Could you copy every line of the data that contains "right"?

===== Provided entries

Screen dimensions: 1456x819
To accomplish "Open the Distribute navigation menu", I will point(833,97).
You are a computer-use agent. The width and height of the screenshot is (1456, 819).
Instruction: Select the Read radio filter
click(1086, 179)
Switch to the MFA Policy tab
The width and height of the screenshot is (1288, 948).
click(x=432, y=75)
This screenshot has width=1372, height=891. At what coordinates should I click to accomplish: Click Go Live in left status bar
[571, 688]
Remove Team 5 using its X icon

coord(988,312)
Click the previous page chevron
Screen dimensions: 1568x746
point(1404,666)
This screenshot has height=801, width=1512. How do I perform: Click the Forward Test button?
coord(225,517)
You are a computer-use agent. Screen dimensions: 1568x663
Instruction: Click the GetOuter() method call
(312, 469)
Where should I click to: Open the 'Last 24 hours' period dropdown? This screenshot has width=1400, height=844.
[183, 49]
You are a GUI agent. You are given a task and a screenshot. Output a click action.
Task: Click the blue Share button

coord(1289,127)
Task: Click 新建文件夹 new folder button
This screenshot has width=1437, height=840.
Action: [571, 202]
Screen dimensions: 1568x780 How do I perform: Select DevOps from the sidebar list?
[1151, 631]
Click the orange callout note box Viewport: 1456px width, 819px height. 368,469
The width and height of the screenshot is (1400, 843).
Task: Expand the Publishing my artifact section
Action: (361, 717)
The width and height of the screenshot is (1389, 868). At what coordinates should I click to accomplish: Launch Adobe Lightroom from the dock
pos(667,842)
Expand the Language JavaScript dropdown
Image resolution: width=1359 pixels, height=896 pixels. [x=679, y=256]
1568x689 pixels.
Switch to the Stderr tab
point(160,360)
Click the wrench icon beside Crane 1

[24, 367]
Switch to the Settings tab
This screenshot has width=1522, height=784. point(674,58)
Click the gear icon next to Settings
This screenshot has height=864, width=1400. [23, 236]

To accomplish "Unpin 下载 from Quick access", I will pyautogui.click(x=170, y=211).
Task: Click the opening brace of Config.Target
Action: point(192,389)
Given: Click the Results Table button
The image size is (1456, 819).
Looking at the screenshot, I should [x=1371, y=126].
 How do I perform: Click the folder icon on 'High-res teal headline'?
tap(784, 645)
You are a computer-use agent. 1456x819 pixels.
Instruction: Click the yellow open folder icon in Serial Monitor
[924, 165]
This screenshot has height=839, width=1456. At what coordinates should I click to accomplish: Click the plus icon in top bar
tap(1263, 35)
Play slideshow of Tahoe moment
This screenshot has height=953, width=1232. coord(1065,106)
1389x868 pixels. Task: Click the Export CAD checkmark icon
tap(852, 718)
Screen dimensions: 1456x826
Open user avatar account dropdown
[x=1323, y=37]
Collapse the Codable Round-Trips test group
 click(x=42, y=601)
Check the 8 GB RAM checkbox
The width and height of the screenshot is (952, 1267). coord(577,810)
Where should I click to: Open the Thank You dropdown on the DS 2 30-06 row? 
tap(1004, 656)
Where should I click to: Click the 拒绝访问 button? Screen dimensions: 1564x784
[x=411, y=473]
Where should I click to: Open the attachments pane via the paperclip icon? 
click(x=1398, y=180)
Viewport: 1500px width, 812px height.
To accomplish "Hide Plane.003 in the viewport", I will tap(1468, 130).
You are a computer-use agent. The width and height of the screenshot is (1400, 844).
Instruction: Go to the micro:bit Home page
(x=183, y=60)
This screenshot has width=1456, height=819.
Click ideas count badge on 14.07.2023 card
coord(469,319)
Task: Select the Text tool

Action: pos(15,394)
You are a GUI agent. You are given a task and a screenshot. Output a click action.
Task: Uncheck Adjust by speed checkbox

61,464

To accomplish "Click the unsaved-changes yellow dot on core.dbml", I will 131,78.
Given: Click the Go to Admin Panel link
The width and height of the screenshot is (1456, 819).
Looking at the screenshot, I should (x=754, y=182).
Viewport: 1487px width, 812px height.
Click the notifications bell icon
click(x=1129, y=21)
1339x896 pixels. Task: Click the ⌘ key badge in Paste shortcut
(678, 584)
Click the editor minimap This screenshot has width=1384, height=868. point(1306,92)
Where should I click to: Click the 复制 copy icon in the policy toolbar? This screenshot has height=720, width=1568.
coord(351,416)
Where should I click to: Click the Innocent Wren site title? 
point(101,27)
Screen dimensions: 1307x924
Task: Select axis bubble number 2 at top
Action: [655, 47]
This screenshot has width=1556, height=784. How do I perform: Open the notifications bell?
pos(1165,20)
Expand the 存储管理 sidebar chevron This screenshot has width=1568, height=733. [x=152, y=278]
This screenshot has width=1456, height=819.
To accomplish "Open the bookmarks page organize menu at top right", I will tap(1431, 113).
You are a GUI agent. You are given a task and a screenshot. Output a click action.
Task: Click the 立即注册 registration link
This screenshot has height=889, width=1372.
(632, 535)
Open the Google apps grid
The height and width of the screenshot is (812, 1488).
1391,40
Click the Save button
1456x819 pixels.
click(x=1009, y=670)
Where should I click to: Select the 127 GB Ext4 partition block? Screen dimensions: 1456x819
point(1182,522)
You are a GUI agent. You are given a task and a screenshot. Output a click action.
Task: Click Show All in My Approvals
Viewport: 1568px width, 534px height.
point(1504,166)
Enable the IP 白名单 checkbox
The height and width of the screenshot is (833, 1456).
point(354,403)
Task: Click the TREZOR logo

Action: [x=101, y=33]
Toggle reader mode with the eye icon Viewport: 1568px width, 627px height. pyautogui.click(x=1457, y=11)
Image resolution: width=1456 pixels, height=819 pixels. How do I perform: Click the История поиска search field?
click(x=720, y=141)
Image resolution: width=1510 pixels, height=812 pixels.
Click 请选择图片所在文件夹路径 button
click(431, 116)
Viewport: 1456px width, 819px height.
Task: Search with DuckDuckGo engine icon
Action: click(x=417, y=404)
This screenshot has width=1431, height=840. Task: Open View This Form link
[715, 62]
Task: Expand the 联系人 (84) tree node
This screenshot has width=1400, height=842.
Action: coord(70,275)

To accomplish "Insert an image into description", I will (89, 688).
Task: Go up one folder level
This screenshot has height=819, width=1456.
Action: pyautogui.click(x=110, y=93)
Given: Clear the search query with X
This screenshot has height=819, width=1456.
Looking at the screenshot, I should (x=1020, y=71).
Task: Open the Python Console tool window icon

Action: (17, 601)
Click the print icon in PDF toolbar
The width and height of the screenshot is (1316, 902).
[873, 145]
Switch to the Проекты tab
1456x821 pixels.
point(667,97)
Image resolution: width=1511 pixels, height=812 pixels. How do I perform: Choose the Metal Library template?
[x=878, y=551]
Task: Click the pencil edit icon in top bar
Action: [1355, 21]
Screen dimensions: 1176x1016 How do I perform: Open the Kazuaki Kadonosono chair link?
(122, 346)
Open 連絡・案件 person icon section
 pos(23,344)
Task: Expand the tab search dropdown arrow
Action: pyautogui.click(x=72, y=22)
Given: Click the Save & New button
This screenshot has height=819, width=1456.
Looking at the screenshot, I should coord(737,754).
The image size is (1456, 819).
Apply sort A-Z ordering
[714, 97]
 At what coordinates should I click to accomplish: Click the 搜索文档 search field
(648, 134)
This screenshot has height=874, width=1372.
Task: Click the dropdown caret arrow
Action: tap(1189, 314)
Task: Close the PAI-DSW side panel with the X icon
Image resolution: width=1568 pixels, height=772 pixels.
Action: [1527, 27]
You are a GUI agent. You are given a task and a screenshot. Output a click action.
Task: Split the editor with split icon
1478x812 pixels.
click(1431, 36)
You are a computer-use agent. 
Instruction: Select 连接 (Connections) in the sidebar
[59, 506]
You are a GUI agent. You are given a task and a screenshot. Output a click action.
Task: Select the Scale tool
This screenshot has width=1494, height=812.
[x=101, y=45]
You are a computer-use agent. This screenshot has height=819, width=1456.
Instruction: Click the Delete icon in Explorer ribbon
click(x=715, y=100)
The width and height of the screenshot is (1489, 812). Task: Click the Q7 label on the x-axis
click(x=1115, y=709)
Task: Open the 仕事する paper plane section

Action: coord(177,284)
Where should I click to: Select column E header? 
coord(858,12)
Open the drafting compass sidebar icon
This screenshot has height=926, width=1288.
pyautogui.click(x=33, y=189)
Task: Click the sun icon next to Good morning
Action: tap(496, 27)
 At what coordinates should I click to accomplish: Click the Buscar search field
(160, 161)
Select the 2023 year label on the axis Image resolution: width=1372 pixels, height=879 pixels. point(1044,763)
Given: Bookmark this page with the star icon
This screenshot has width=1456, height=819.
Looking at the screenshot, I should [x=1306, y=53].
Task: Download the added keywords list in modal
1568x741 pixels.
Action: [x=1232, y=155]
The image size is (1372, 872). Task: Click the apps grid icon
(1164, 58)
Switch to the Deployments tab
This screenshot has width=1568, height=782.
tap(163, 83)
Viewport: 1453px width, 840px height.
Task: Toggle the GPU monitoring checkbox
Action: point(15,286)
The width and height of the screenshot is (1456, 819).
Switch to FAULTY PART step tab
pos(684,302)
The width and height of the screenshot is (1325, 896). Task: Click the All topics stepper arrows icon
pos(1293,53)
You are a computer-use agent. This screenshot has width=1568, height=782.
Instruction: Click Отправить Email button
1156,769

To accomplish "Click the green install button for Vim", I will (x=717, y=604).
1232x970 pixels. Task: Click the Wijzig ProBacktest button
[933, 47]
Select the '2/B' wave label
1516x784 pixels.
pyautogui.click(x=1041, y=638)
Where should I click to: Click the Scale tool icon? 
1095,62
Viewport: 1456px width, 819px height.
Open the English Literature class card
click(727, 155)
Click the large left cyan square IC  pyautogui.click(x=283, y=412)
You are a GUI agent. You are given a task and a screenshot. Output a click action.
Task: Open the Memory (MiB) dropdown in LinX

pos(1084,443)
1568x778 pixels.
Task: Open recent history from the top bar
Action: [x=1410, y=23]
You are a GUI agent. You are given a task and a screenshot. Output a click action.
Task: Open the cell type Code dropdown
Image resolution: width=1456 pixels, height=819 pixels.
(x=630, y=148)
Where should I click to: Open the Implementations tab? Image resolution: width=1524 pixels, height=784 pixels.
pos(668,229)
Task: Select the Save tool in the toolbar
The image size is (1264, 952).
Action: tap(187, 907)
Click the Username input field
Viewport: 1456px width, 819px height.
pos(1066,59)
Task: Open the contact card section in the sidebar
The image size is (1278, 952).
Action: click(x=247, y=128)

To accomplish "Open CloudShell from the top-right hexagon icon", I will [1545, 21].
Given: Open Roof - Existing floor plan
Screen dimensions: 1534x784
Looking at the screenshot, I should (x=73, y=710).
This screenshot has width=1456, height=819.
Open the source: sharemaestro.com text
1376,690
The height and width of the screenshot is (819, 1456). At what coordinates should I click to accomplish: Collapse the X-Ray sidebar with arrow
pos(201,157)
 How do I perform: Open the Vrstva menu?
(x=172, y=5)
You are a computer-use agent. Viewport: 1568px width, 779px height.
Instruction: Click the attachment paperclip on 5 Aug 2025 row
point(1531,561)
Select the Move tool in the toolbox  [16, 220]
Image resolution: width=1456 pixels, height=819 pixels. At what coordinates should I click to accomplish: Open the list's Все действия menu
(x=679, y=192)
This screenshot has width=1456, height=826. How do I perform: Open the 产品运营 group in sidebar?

==========

Reply
To accomplish "Open the bookmarks page organize menu at top right", I will tap(1431, 113).
To accomplish "Open CloudShell from the top-right hexagon icon", I will [1545, 21].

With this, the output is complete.